Start of AVAILABLE RECORDS

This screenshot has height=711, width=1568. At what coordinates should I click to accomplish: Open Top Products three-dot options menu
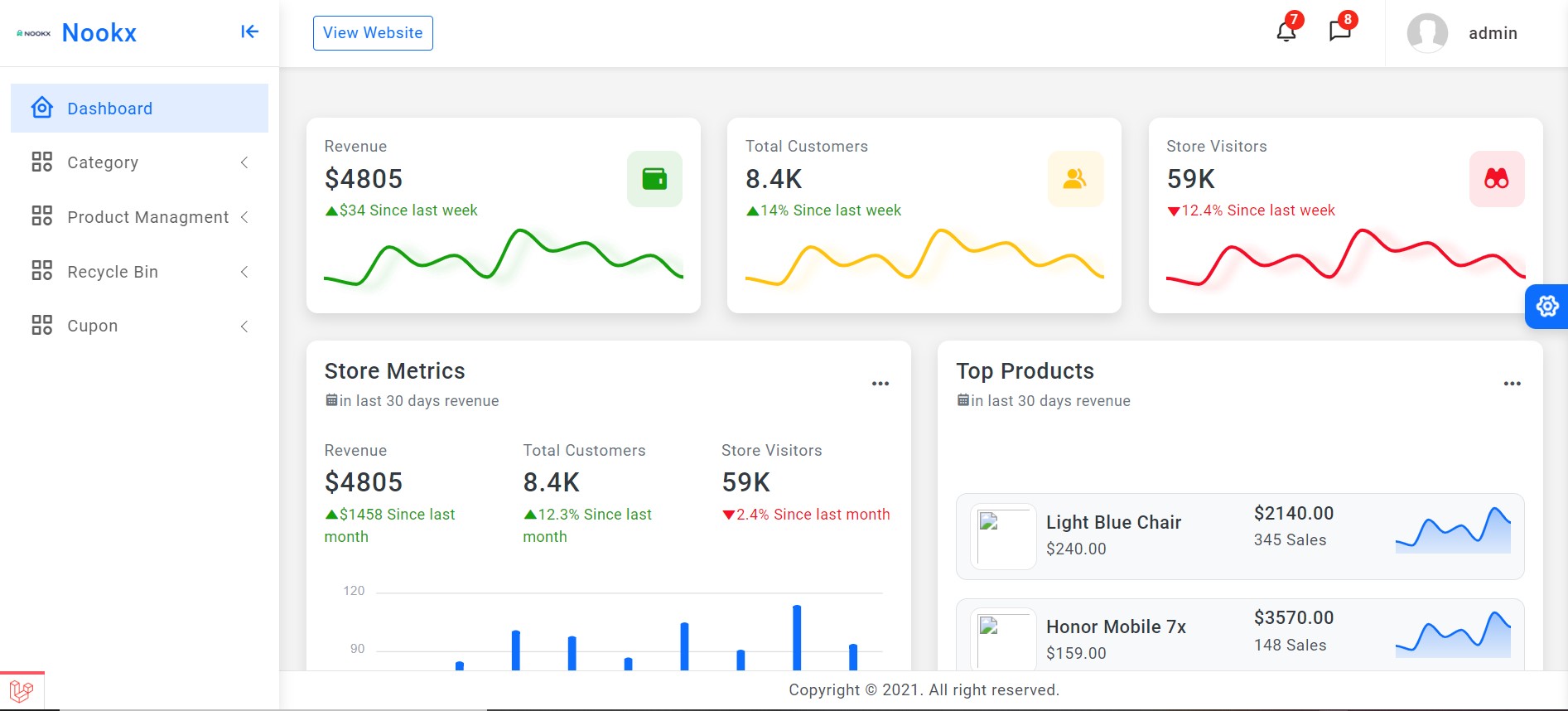click(x=1512, y=384)

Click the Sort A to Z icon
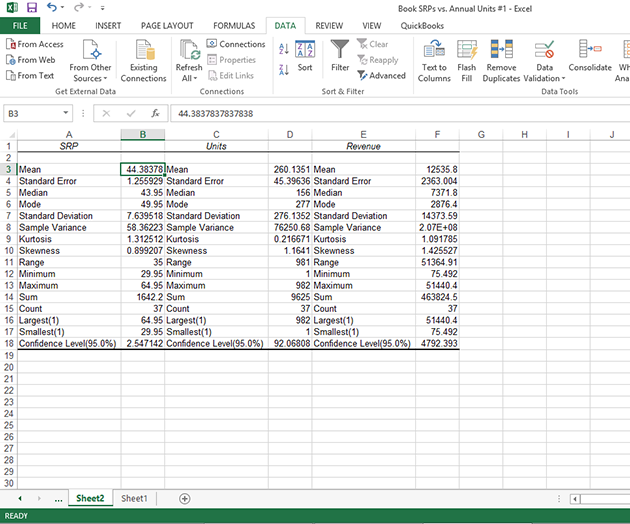[283, 48]
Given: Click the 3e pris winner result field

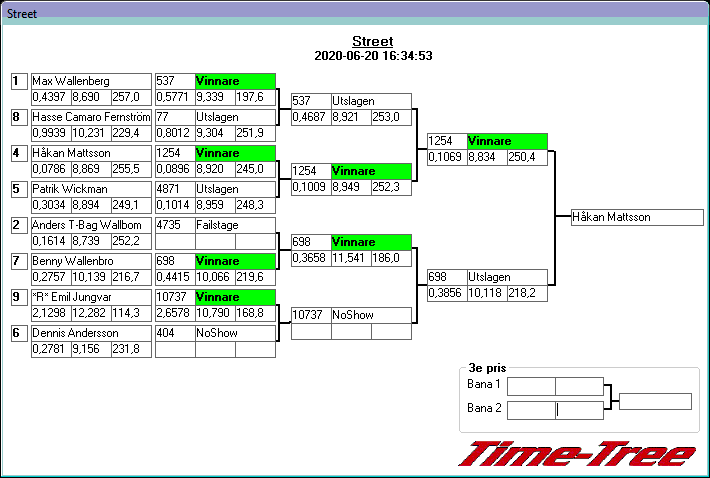Looking at the screenshot, I should tap(655, 402).
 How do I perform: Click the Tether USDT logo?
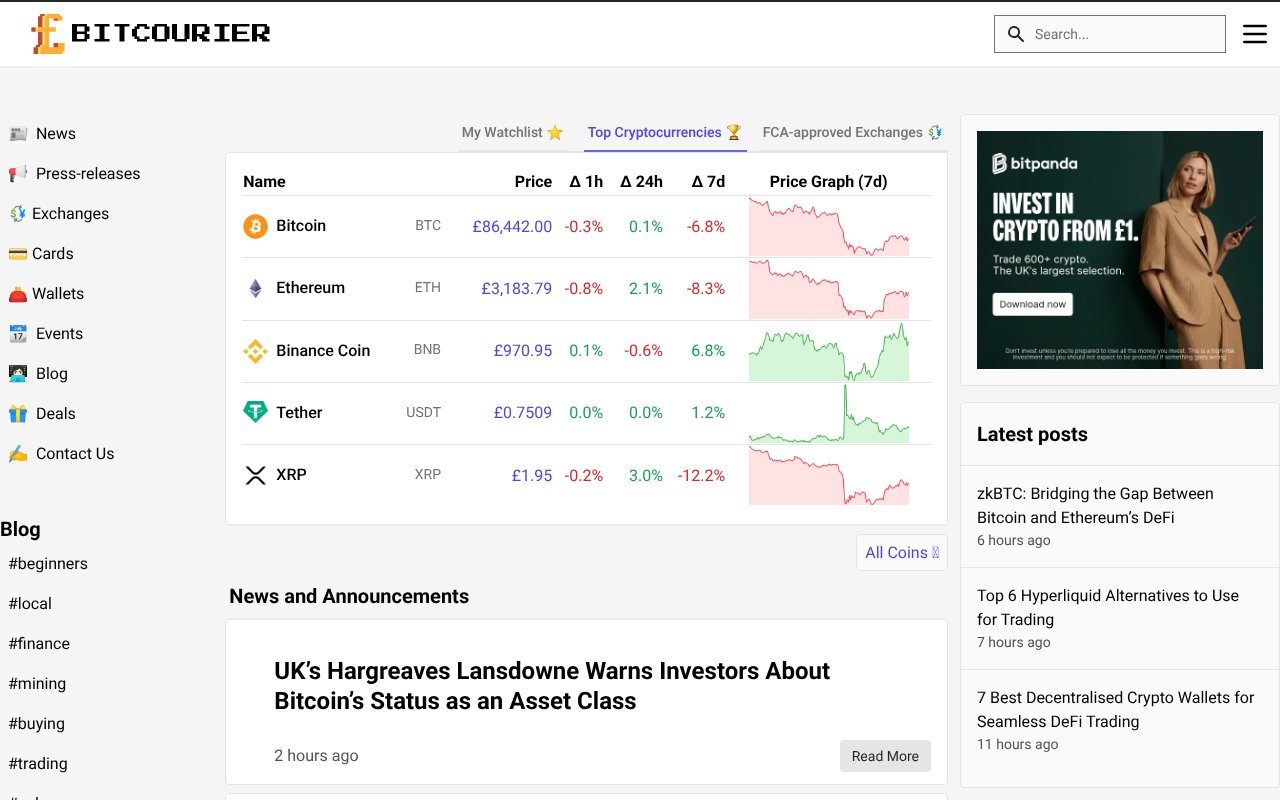point(253,412)
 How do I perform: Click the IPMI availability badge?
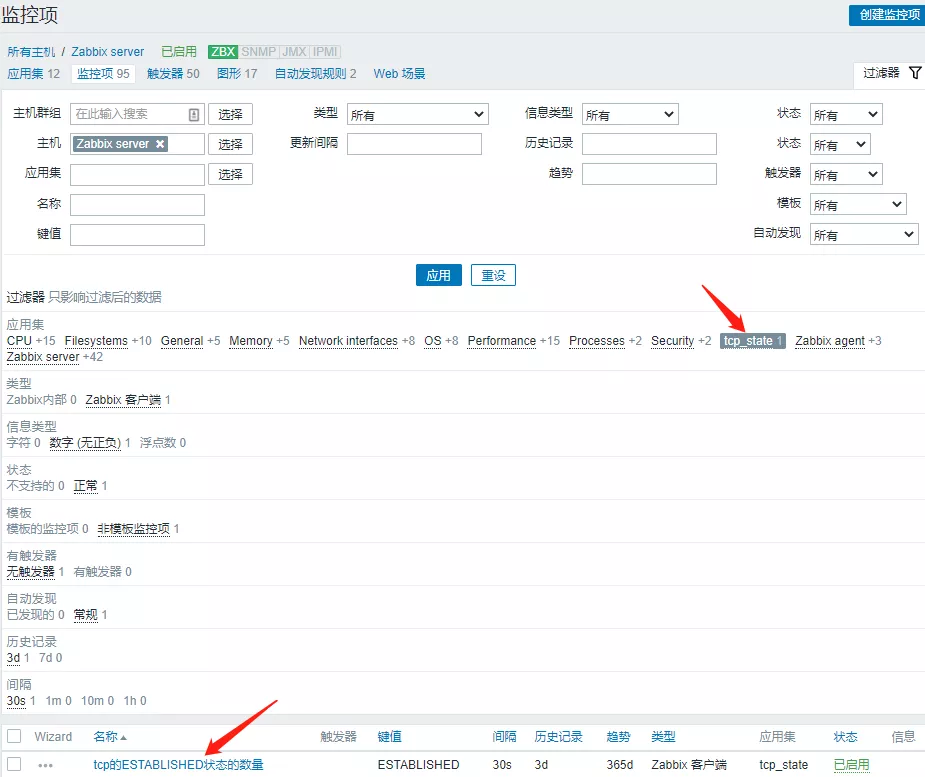[325, 52]
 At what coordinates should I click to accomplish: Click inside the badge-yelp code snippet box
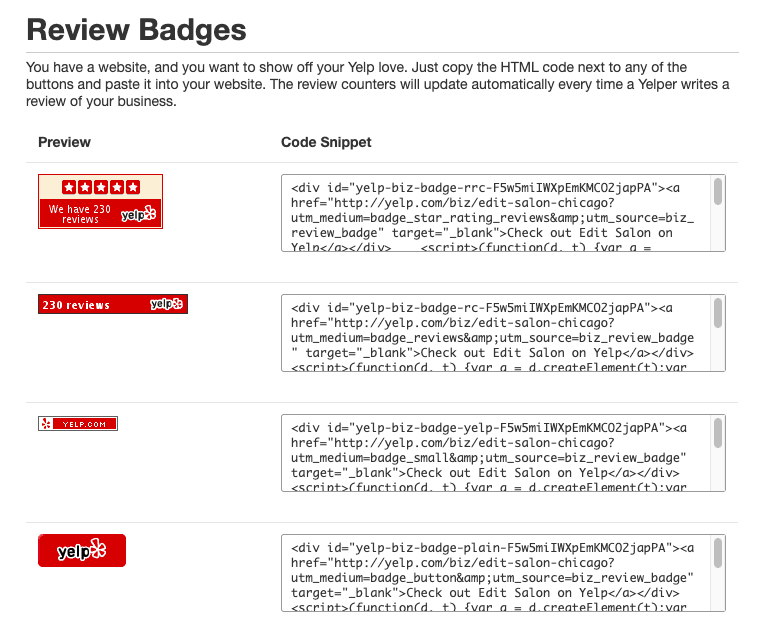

End of AVAILABLE RECORDS

The expected answer is the lines from the one that has "Given: Click the 3e pris winner result field" to the end of the listing, transcribed exactly, with pictures left out and no other line added.

Given: Click the 3e pris winner result field

Looking at the screenshot, I should tap(655, 402).
 How do I perform: Click the Tether USDT logo?
point(253,412)
 How do I perform: Click the IPMI availability badge?
[325, 52]
 At what coordinates should I click to accomplish: Click inside the badge-yelp code snippet box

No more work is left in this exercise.